2021 film directed by Sylvie Verheyde

Madame Claude is a 2021 biographical film created and released by Netflix about the infamous French brothel-keeper Madame Claude.

==Plot==
Madame Claude is the owner of a popular brothel in the late 1960s Paris, and has knowledge that gives her incredible power and influence over French politicians and underworld figures.
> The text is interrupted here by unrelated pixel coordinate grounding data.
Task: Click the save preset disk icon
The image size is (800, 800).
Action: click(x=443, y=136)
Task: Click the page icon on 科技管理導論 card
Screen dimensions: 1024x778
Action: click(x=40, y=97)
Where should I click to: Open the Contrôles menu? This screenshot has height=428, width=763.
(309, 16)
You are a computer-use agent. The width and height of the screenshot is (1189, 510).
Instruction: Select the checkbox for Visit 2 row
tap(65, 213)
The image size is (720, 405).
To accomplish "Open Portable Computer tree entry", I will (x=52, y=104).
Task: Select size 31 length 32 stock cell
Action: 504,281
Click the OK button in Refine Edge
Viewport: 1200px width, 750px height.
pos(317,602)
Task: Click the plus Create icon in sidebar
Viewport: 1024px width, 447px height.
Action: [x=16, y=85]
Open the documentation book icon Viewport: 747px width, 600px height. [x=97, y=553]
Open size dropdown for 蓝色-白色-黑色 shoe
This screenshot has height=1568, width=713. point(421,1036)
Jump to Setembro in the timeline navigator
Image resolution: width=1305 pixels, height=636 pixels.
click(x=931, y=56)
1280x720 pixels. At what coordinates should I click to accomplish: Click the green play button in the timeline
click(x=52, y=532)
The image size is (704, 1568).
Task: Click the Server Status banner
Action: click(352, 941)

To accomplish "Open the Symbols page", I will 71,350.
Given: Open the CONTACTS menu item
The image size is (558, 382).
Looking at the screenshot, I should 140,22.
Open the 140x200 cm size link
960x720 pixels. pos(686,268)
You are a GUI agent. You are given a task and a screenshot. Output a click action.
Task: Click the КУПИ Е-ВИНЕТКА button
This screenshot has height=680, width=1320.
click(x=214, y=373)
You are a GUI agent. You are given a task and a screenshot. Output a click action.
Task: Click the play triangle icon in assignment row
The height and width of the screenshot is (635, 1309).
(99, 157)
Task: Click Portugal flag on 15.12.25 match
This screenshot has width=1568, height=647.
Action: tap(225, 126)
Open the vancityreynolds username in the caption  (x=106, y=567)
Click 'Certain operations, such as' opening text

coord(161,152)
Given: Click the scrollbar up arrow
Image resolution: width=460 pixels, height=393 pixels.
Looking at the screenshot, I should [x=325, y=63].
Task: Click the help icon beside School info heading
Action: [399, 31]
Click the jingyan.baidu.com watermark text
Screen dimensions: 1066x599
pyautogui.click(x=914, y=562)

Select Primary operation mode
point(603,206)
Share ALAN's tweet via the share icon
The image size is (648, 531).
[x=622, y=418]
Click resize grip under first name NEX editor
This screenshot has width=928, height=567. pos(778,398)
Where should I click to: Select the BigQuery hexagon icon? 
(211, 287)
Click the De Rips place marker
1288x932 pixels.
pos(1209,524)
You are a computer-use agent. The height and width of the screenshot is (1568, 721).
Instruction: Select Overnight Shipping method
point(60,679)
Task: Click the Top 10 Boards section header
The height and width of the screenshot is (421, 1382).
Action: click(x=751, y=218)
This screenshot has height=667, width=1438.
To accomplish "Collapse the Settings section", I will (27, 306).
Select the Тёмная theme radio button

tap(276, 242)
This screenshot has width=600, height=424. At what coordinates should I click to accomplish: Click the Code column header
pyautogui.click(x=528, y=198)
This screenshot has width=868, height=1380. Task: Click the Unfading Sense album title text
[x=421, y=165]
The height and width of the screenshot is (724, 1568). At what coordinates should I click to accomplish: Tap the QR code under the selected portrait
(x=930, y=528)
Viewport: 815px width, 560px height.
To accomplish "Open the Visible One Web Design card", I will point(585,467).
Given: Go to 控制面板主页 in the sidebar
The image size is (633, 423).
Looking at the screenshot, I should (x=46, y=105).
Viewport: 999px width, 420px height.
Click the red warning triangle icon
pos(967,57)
The arrival of an affluent and well-connected young woman threatens to undermine everything.

==Cast==
- Karole Rocher as Madame Claude
- Garance Marillier as Sidonie
- Roschdy Zem as Jo Attia
- Pierre Deladonchamps as Serge
- Liah O'Prey as Virginie
- Paul Hamy as André
- Mylène Jampanoï as Yoshiro
- Hafsia Herzi as Nadège
- Regina Anikiy as Geneviève
- Annabelle Belmondo as Kate
- Joséphine de La Baume as Josie
- Gina Jimenez as Anne
- Samir Guesmi as René la Canne
- Benjamin Biolay as The inspector

==Production==
The film is directed by Sylvie Verheyde.

==Release==
The film premiered globally on Netflix on 2 April 2021.